**TEXTE FOURNI**
========================================
V-STROM 1000 : COSSUE, AVEC DU COFFRE

Avec la 1000 au menu du lendemain sur un tracé similaire, les choses sont un peu différente­s. A l'oeil, il faut traquer les différence­s. Ah oui, a y est ! La fourche inversée, le garde-boue qui ne remonte pas sur les fourreaux, les étriers à fixation radiale. Très vite, on découvre une moto fatalement plus lourde, un peu plus haute de selle (15 mm) et, surtout, moins instinctiv­e que sa petite soeur. Rien que de très logique avec 5 mm de hauteur de selle en plus, 17 kg et un réservoir de même contenance (20 litres) plus évasé, obligeant du coup à davantage écarter les jambes. La nouvelle selle au revêtement antidérapa­nt sur les côtés est aussi plus large. Et on se dit qu'en jaune, ça va être drôlement salissant. Pour l'aînée des V-strom, auréolée d'une excellente réputation dans le clan des maxi-trails, l'objectif est le renforceme­nt de ses capacités en matière de tourisme. Outre les deux aides au lâcher d'embrayage et au démarrage installées sur la 650, la 1000 bénéficie d'une bulle réhaussée de 49 mm. Pas mal ! Redressée après l'avoir poussée de la main sur le deuxième angle, elle offre une protection réelle. Et encore, il reste deux rangées de trous pour la remonter. Planqué derrière cette transparen­te murette, le pilote profite d'une ambiance plus cossue que sur la 650. Même si la qualité des plastiques et des assemblage­s laisse encore à désirer, le joli guidon à section variable de la XT et la planche de bord surmontant la prise 12 V donnent l'impression d'un meilleur soin. Finalement, tout ça s'oublie quand on roule. D'autant qu'au fil des kilomètres, on finit par prendre la mesure de la machine, de ses réactions.
========================================
**LES DONNÉES**
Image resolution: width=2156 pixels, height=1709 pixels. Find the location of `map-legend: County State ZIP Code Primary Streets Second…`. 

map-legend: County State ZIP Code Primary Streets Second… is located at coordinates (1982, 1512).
========================================
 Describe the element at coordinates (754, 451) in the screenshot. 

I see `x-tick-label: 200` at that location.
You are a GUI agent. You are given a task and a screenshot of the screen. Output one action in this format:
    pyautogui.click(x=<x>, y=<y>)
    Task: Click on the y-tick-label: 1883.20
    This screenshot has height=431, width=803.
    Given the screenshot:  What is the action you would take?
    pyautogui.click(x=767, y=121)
========================================
**CONSIGNES**
#1 Pouvez-vous reproduire à l'identique l'intégralité du texte sur la V-Strom 1000 ?
#2 Pouvez-vous redonner uniquement les lignes des entrées qui vont de celle contenant « Describe the element » jusqu'à celle contenant « pyautogui.click(x=767, y=121) », toutes deux comprises, en remplaçant « coordinates » par « position » et sans rien modifier d'autre ?
Le texte et les entrées n'ont aucun rapport entre eux.

**RÉPONSES ATTENDUES**
#1
V-STROM 1000 : COSSUE, AVEC DU COFFRE

Avec la 1000 au menu du lendemain sur un tracé similaire, les choses sont un peu différente­s. A l'oeil, il faut traquer les différence­s. Ah oui, a y est ! La fourche inversée, le garde-boue qui ne remonte pas sur les fourreaux, les étriers à fixation radiale. Très vite, on découvre une moto fatalement plus lourde, un peu plus haute de selle (15 mm) et, surtout, moins instinctiv­e que sa petite soeur. Rien que de très logique avec 5 mm de hauteur de selle en plus, 17 kg et un réservoir de même contenance (20 litres) plus évasé, obligeant du coup à davantage écarter les jambes. La nouvelle selle au revêtement antidérapa­nt sur les côtés est aussi plus large. Et on se dit qu'en jaune, ça va être drôlement salissant. Pour l'aînée des V-strom, auréolée d'une excellente réputation dans le clan des maxi-trails, l'objectif est le renforceme­nt de ses capacités en matière de tourisme. Outre les deux aides au lâcher d'embrayage et au démarrage installées sur la 650, la 1000 bénéficie d'une bulle réhaussée de 49 mm. Pas mal ! Redressée après l'avoir poussée de la main sur le deuxième angle, elle offre une protection réelle. Et encore, il reste deux rangées de trous pour la remonter. Planqué derrière cette transparen­te murette, le pilote profite d'une ambiance plus cossue que sur la 650. Même si la qualité des plastiques et des assemblage­s laisse encore à désirer, le joli guidon à section variable de la XT et la planche de bord surmontant la prise 12 V donnent l'impression d'un meilleur soin. Finalement, tout ça s'oublie quand on roule. D'autant qu'au fil des kilomètres, on finit par prendre la mesure de la machine, de ses réactions.

#2
 Describe the element at position (754, 451) in the screenshot. 

I see `x-tick-label: 200` at that location.
You are a GUI agent. You are given a task and a screenshot of the screen. Output one action in this format:
    pyautogui.click(x=<x>, y=<y>)
    Task: Click on the y-tick-label: 1883.20
    This screenshot has height=431, width=803.
    Given the screenshot:  What is the action you would take?
    pyautogui.click(x=767, y=121)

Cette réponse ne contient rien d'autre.